Только глаза все еще мои.
Они засасывают тебя
по частям, по одной
улыбке
И растут горбы.
(Без даты)
Похожая установка на инновацию по отношению к принципам жанра видна в решении включить в антологию, в приложениях, несколько кратких прозаических текстов Порукса (написанных в психиатрической клинике при Юрьевском университете, где он скончался в 1911 году) и Эрика Адамсонса, а также русскоязычную переписку латышского поэта-классика Райниса (Янис Плиекшанс) с его женой, поэтессой Аспазией (Эльза Розенберг).

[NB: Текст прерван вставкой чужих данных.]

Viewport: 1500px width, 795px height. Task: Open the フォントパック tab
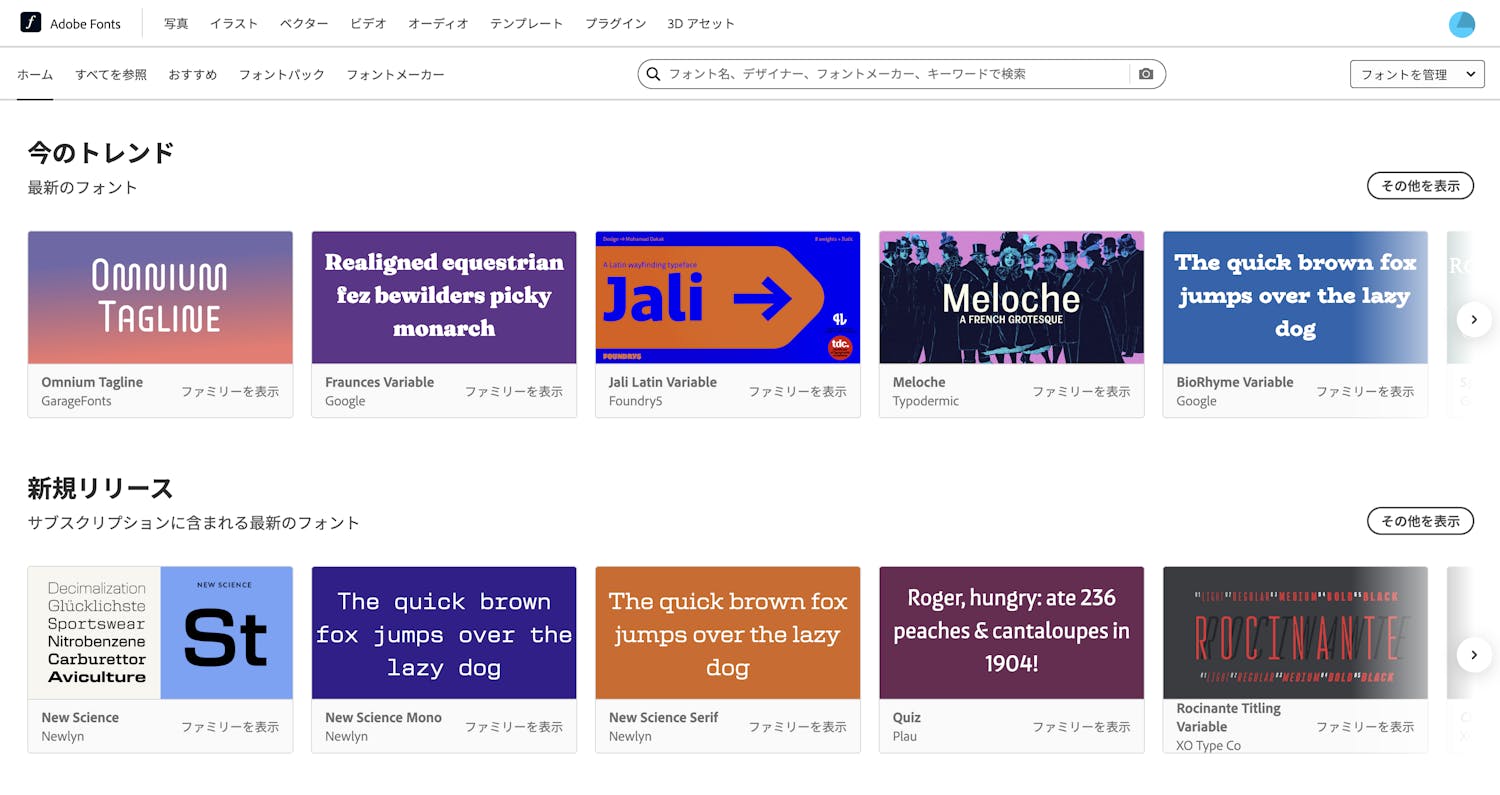(x=281, y=75)
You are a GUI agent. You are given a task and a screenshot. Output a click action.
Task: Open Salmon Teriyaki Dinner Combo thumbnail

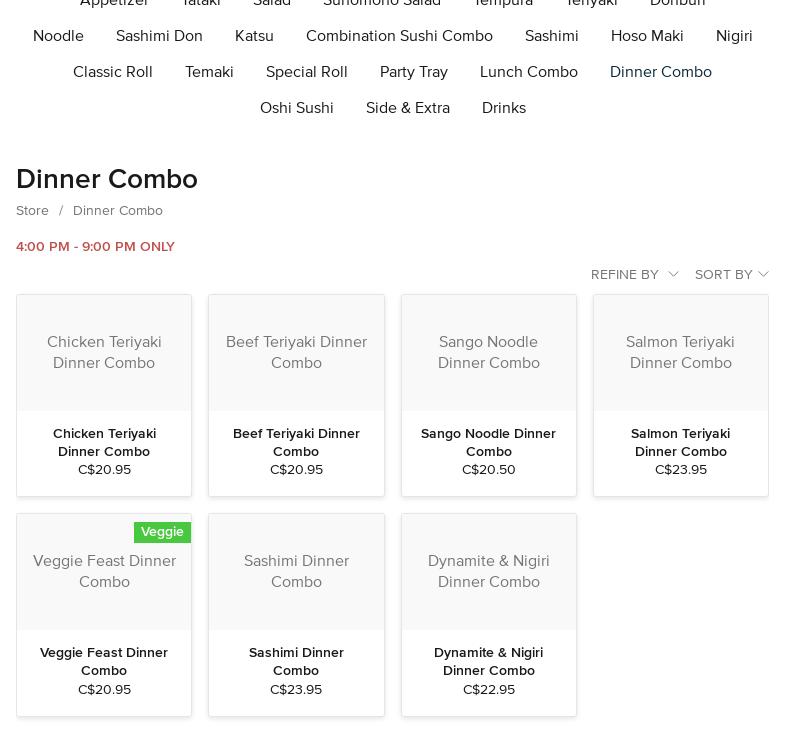click(x=680, y=353)
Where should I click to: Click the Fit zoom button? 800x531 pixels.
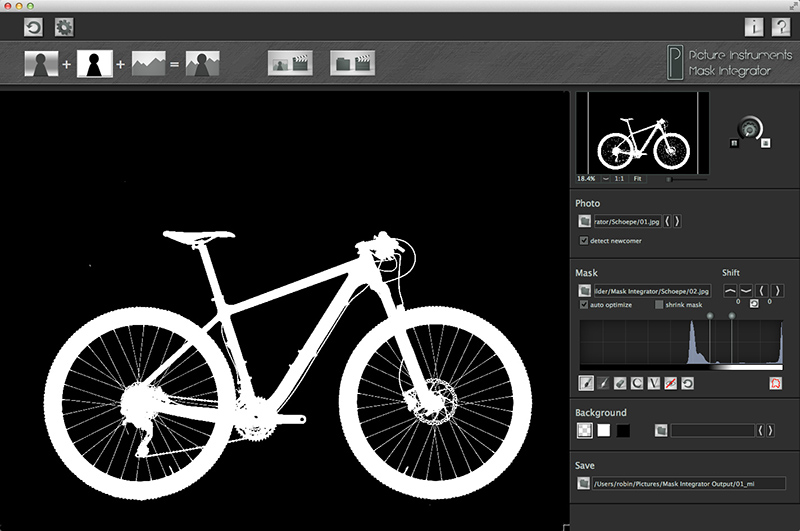pyautogui.click(x=637, y=178)
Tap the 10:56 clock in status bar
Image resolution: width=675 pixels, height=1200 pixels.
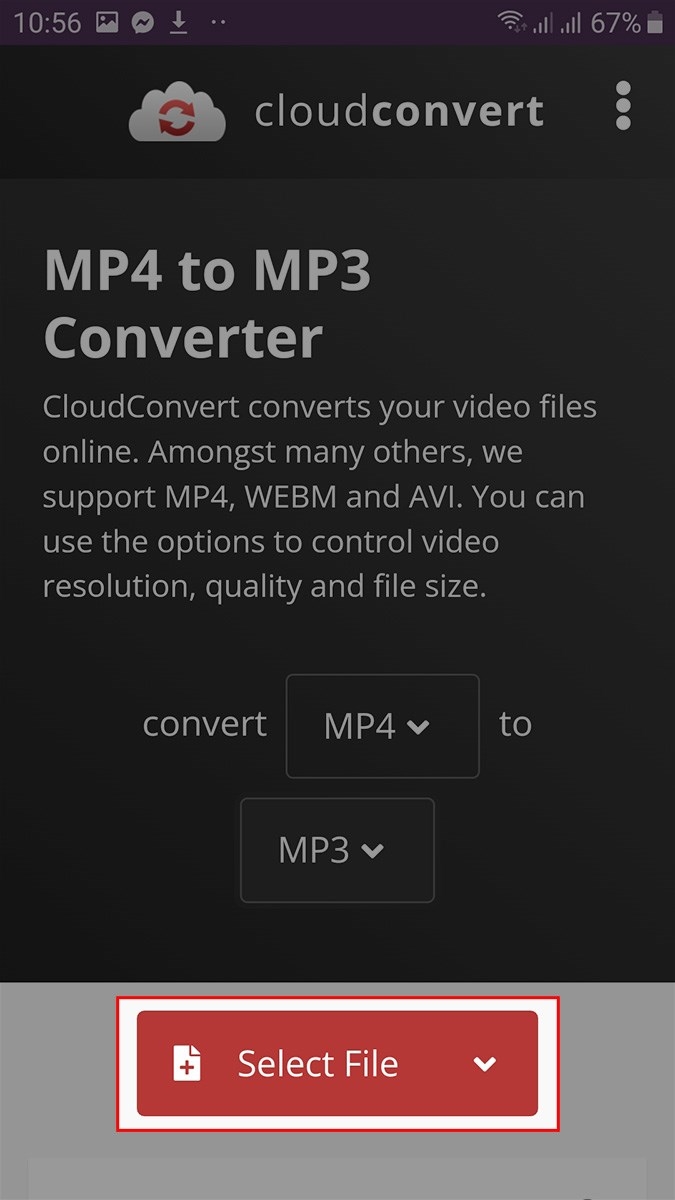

Наконец, исходя из той же логики, мы можем по достоинству оценить и решение Заполя открыть антологию малоизвестными русскоязычными стихотворными произведениями Глюка — одними из самых ранних примеров тонического стихосложения на русском языке, которые, по всей вероятности, знал Тредиаковский. Немецкого миссионера и просветителя Глюка, первого переводчика Библии как на латышский, так и на русский (русский перевод, к сожалению, до нас не дошел), едва ли можно считать «латышским поэтом» в том же смысле, в каком им является, например, Александр Чак. Но как раз в этом все и дело. Несомненная важность Глюка для латышской литературы и его участие в русской литературной жизни Нового времени на самых ранних ее этапах демонстрируют еще раз подвижность, условность границ между этими традициями и всю проблематичность определения этих традиций по отношению к этнической идентичности, представителям «родных» языков или какой-либо конкретной конфигурации политической территории. На примере Глюка мы видим еще раз, как аутсайдер продуктивно перестраивает авторитетные литературные институты и «очевидные» культурные целостности. Также нужно заметить, что стихотворения Глюка — одни из самых интересных и впечатляющих в антологии, как, например, его перевод Dies Irae:
Звук трубныи услышится,
всех мертвых оживляяй;
народ воскреснет до конца,
в земли опочиваяй.
живых он будет возвести
всех во ока мегновении
нравом из'явлении
(Без даты)
«Латышская/русская поэзия» демонстрирует подвижную демаркационную линию между латышской и русской традициями с XVIII века до нашей эпохи. В заключение отметим, что восхищение открытием плодотворной зоны культурных взаимодействий на перифериях этих традиций — не единственный возможный подход к представленному в антологии материалу. В эпоху распространенной тревоги по поводу прочности политических границ, сложности этнических взаимоотношений и незыблемости литературных ценностей и авторитетов подобный проект способен вызвать и противоположную реакцию. В целом, антология заслуженно получила положительные, подчас восторженные отзывы, была удостоена награды «Золотая яблоня» от Латвийской ассоциации книгоиздателей и выдвинута на премию от газеты «Diena». Тем не менее один рецензент — рижский поэт и переводчик Сергей Морейно — отнесся к книге довольно критически[3]. Помимо списка мелких придирок (логотип спонсора «в два с половиной раза больше», чем издателя), основные претензии Морейно касаются литературной ценности (большинство стихов «беспомощно») и авторитетности (включенные в том произведения нерепрезентативны или маргинальны). В моих глазах столь нервная реакция лишь подтверждает достоинства этого тома как манифеста открытых границ и литературной гибридизации.
[1] См.: Safran G. Andrei Makine's Literary Bilingualism and the Critics // Comparative Literature. 2003. Vol. 55. № 3. P. 246— 265.
[2] Тынянов Ю. Виктору Шкловскому. Литературный факт // Поэтика. История литературы. Кино / Под ред. Е. А. Тоддеса, А. П. Чудакова и М. О. Чудаковой. М., 1977. С. 257.
[3] Moreino S. Aptuvembas diskretais sarms // Satori. 2011. 7 сентября (www.satori.lv/raksts/3822/Sergejs_Moreino/Aptu-venibas_diskretais_sarms).